She came home a few days later.
Getting home eventually is better than not getting home at all
I deal with a complex, lingering problem for a living. The problem is vulnerabilities exist in computer software, the manufacturers release updates to fix those vulnerabilities, but large corporations, including most of the ones you probably do business with, generally fix them with a success rate of around 20%.
This is a problem when most of these corporations have a written policy that states vulnerabilities that meet certain specific criteria need to be fixed in seven or 14 days.
15 years ago, the policy was more like 21 or 30 days. And nobody was any better at meeting the deadlines then. So the security industry did what every rational person would do, and said since you can’t meet a 30-day deadline, your new deadline is 14.
A rational approach to solving this problem is to find out how long it takes to fix these vulnerabilities. And it’s not unusual when I come in and measure it for that number to be much higher, but not infinity. Let’s say you find that takes 120 days. 120 days is a lot better than forever minus a day.
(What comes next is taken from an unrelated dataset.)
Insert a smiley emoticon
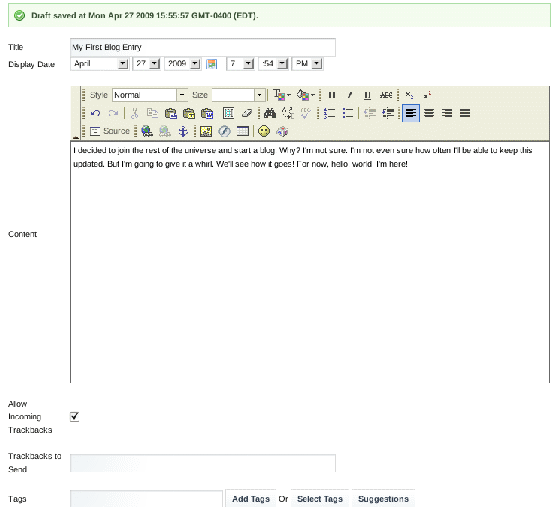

But you need to find out what the limiting factors are that are making it take 120 days instead of 14. Address those issues if you can. And if you can’t, set the standard for 120. Because if 120 is the best someone can do, and that’s not good enough, they have two options. They can continue giving you 120, or they can stop wasting their time and disengage.
Sometimes we have to adjust our expectations. Whether that’s how quickly we apply updates to computers, what are model railroad looks like, or any other personal goal we might set.
These couldn’t be truer sentiments. I often get stuck in the headspace where if it can’t be exactly what I want I should not do anything at all and miss out on the fun or the learning experiences from it. I started to make the shift last year to do something because an 80% solution now is better than a 100% solution never. Lego is something I greatly enjoy and after building a new table for the plastic bits of joy that is 4ft x 16ft, I am now ready to just start laying things out and making my hodgepodge of various genres live in harmony. The thing is, I was once very particular about what can be displayed but now, with kids, that is just not the fun way to be.
Someone once said, “don’t let perfection be the enemy of progress.” and I think that is pretty accurate.